French probe alleges police failure in 2016 attack on priest
PARIS: The French prosecutor’s office opened a preliminary investigation into allegations made by an online publication that a police intelligence note had been post-dated to cover up a failure to act against an extremist who, along with a cohort, ultimately slit the throat of a Normandy priest in 2016.
The probe concerns charges of forgery and alteration of documents, a judicial official said.
He added that the decision to investigate was triggered by a complaint filed by civil parties in the case surrounding the murder of the priest during Mass in the village of Saint-Etienne-du-Rouvray.
The official wasn’t authorised to speak publicly and could not be named.
The opening of a probe on Friday follows a report a day earlier by the online investigative publication Mediapart revealing the existence of the intelligence note on Adel Kermiche, alleging it was post-dated once the deadly attack on the 85-year-old Reverend Jacques Hamel took place and suggesting the murder might have been avoided.

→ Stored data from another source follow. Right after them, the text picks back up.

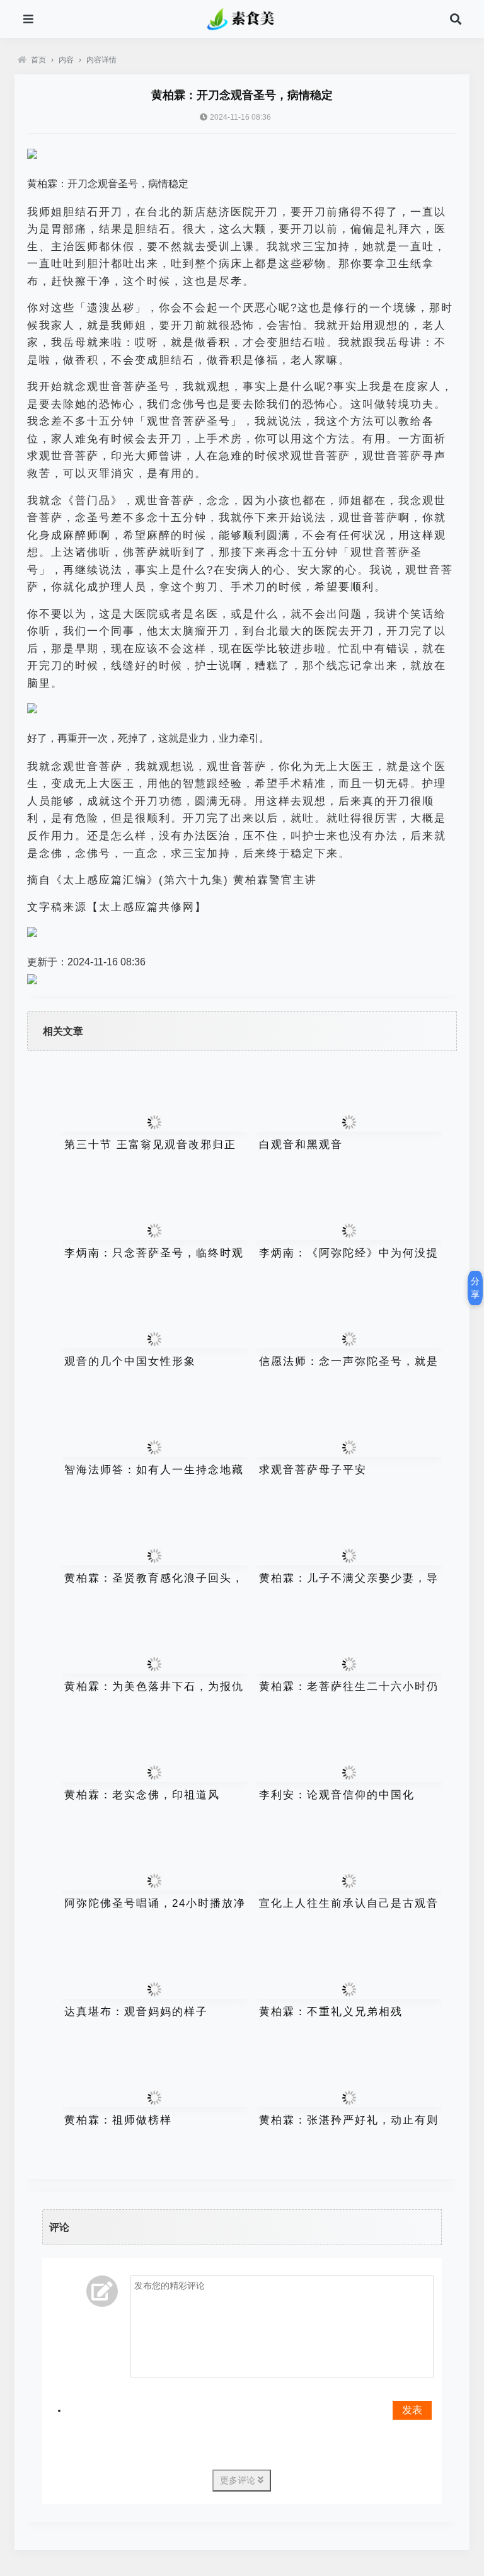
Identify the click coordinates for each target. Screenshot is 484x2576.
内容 (66, 59)
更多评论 (239, 2480)
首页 (38, 59)
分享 (475, 1287)
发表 (412, 2410)
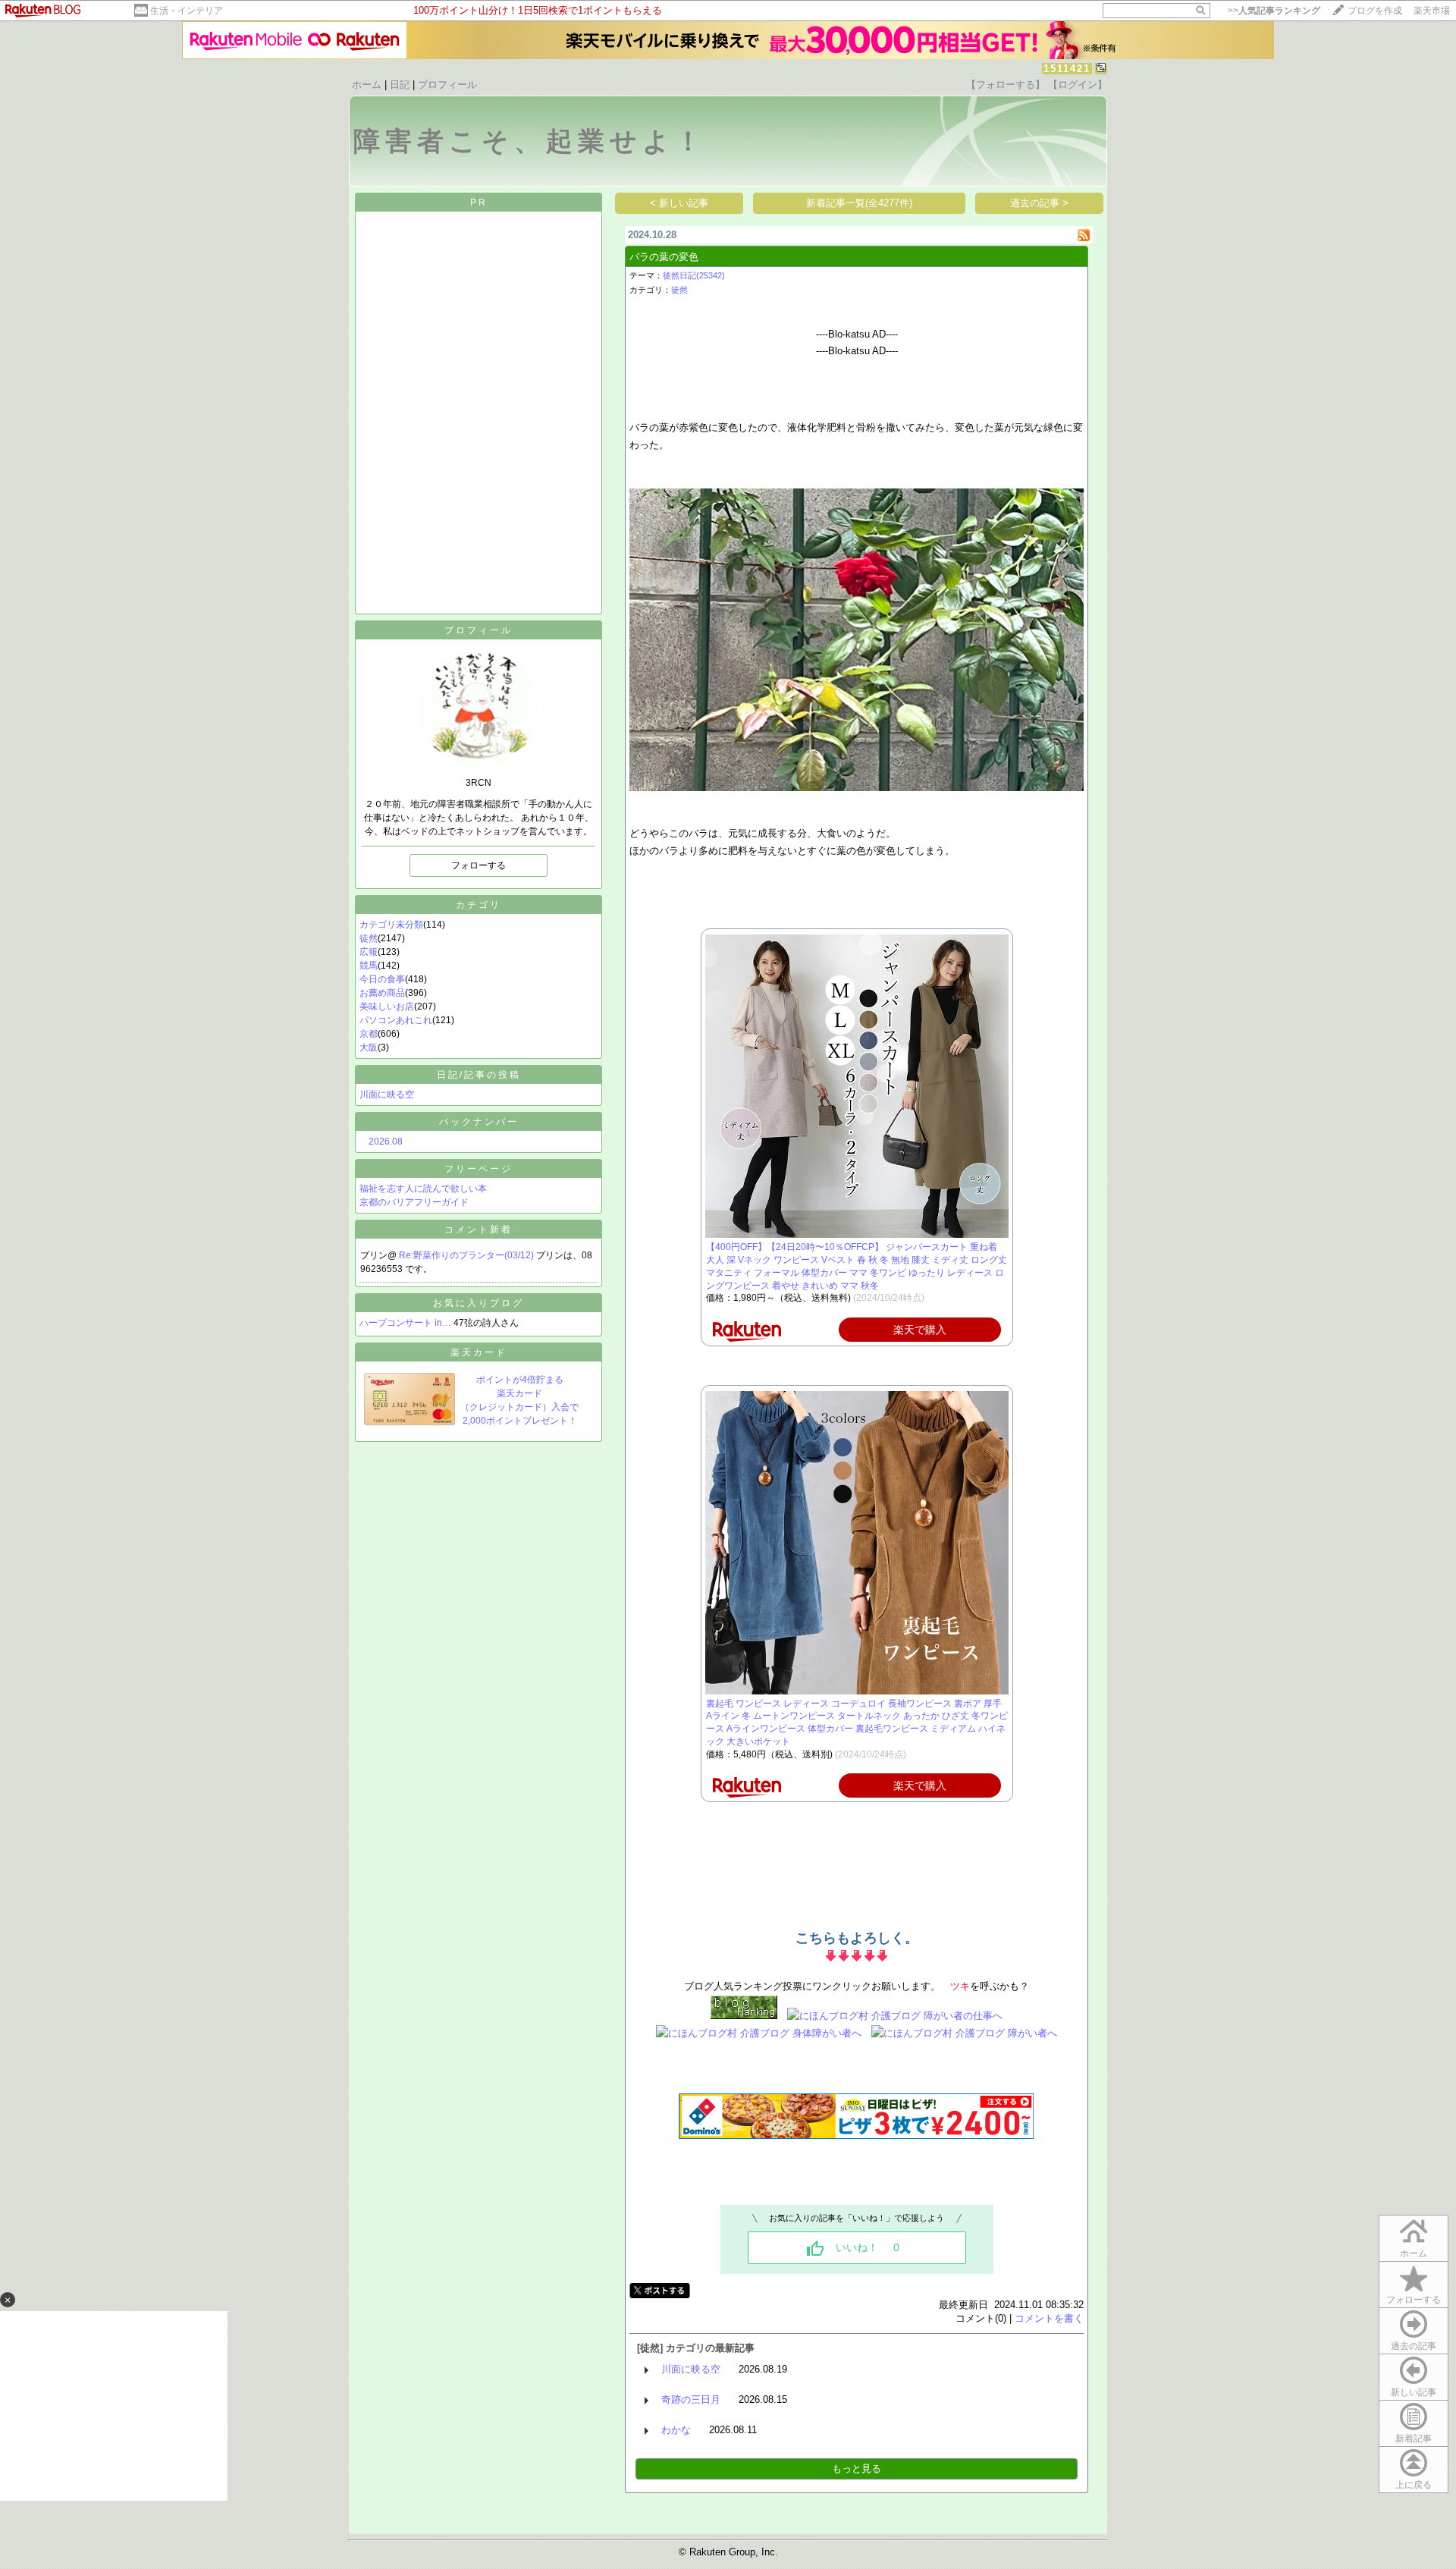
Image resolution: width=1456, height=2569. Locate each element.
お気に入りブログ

The Mediapart article tackles the bureaucracy that allegedly kept the note about Kermiche from going up the command chain – and into the hands of the main intelligence service handling terrorism cases.

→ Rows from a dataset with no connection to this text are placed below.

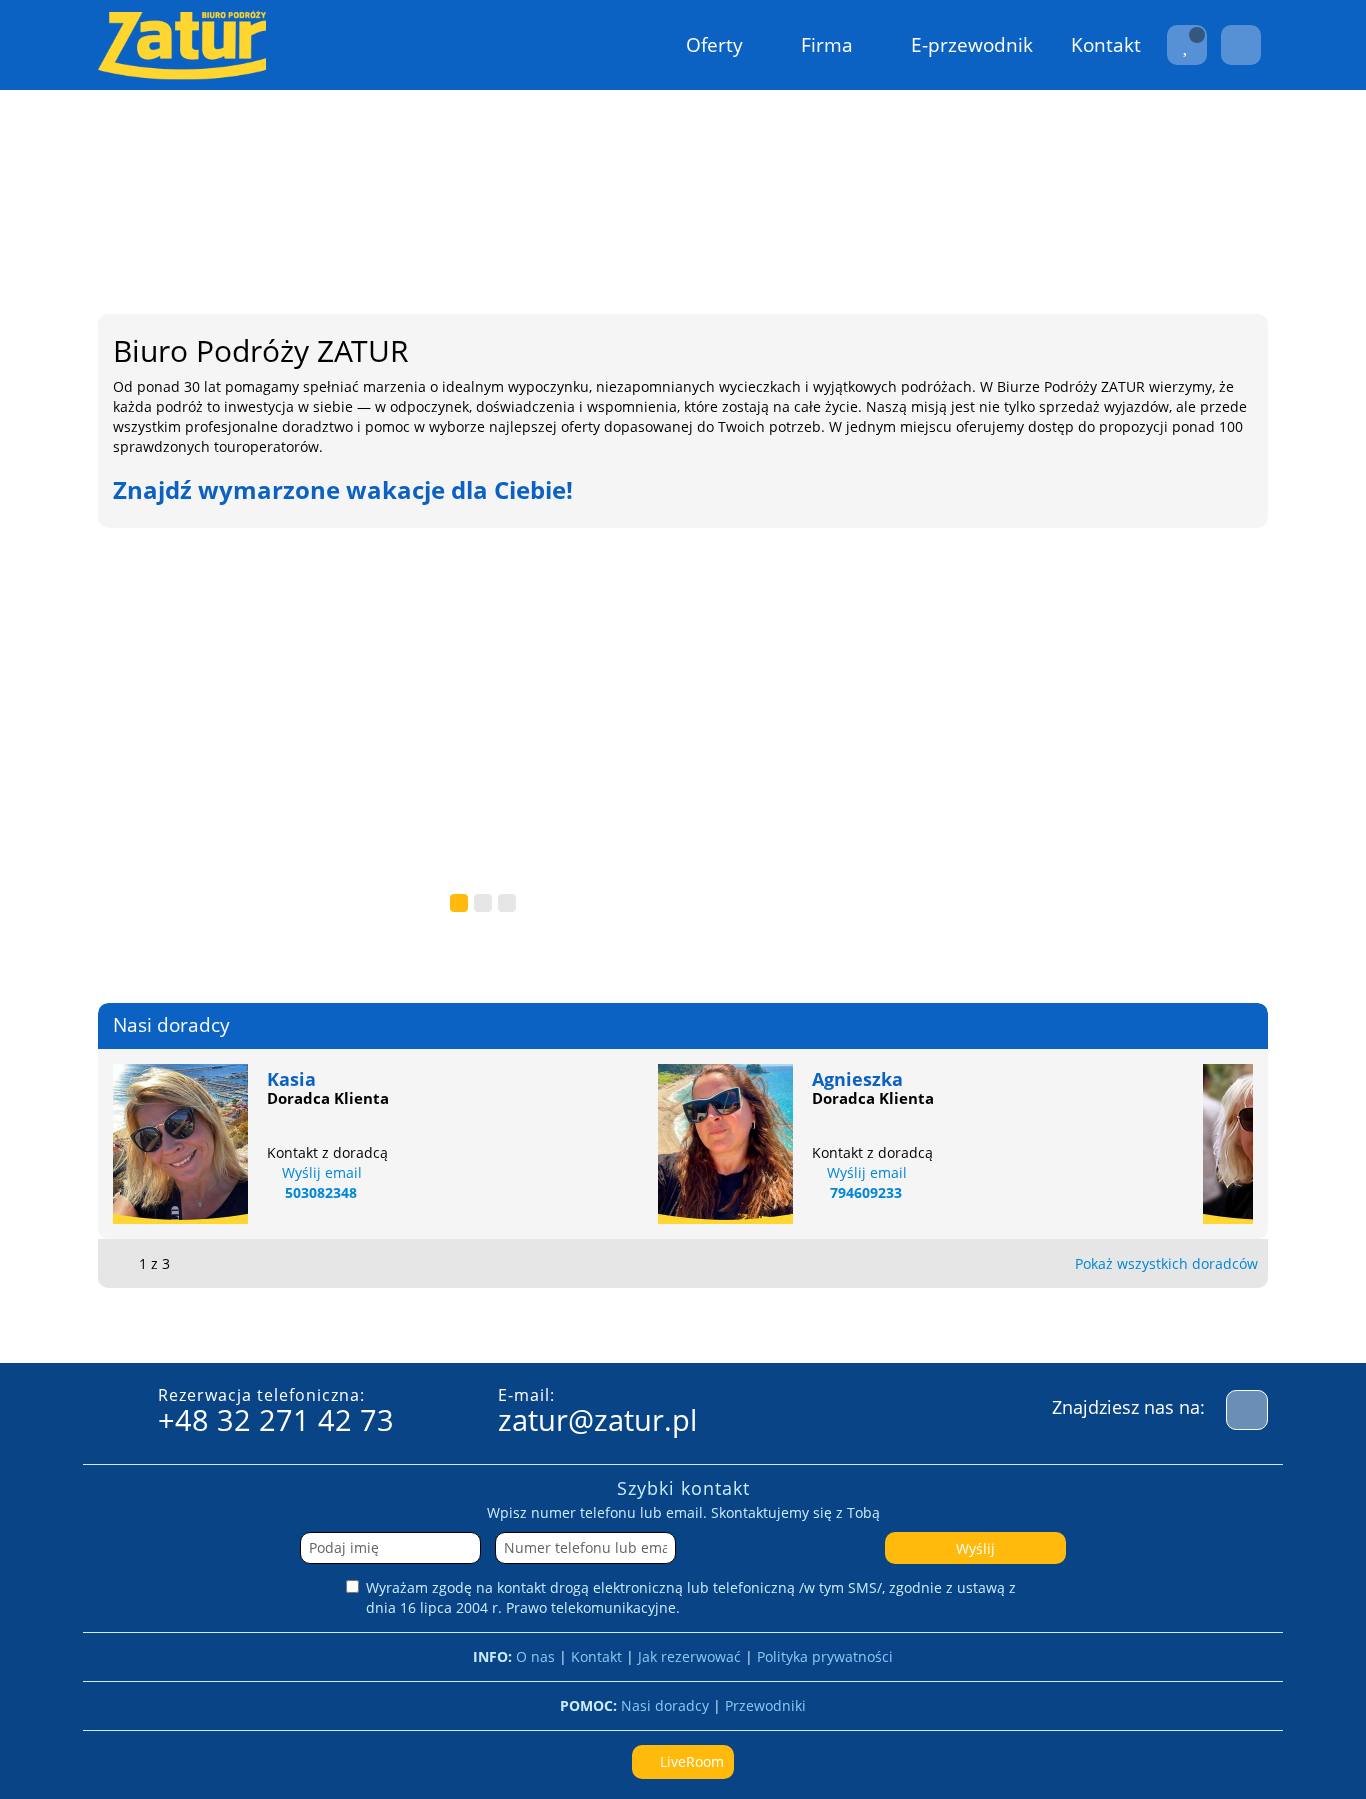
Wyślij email (322, 1172)
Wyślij (975, 1548)
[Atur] (490, 1325)
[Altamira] (190, 1325)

Based on months of interviews with police officers close to the intelligence operation, it cited low staffing on summer holidays, poor work conditions and, above all, the need for members of the hierarchy to sign off on intelligence documents submitted by the rank and file.
“Because what we write is classified as a defence secret, there are too many controls, too much re-reading, too many chiefs who want to correct the notes, put their stamp on it ...,” Mediapart quoted an unnamed officer in the intelligence unit as saying.
The Islamic State group claimed responsibility for the attack.
The two 19-year-old attackers were killed by police as they left the St Etienne church.
A statement by the Paris police chief ’s office, where the intelligence note originated, denied the Mediapart allegations, saying the note evoked neither an imminent act nor “the targeting of a precise place”.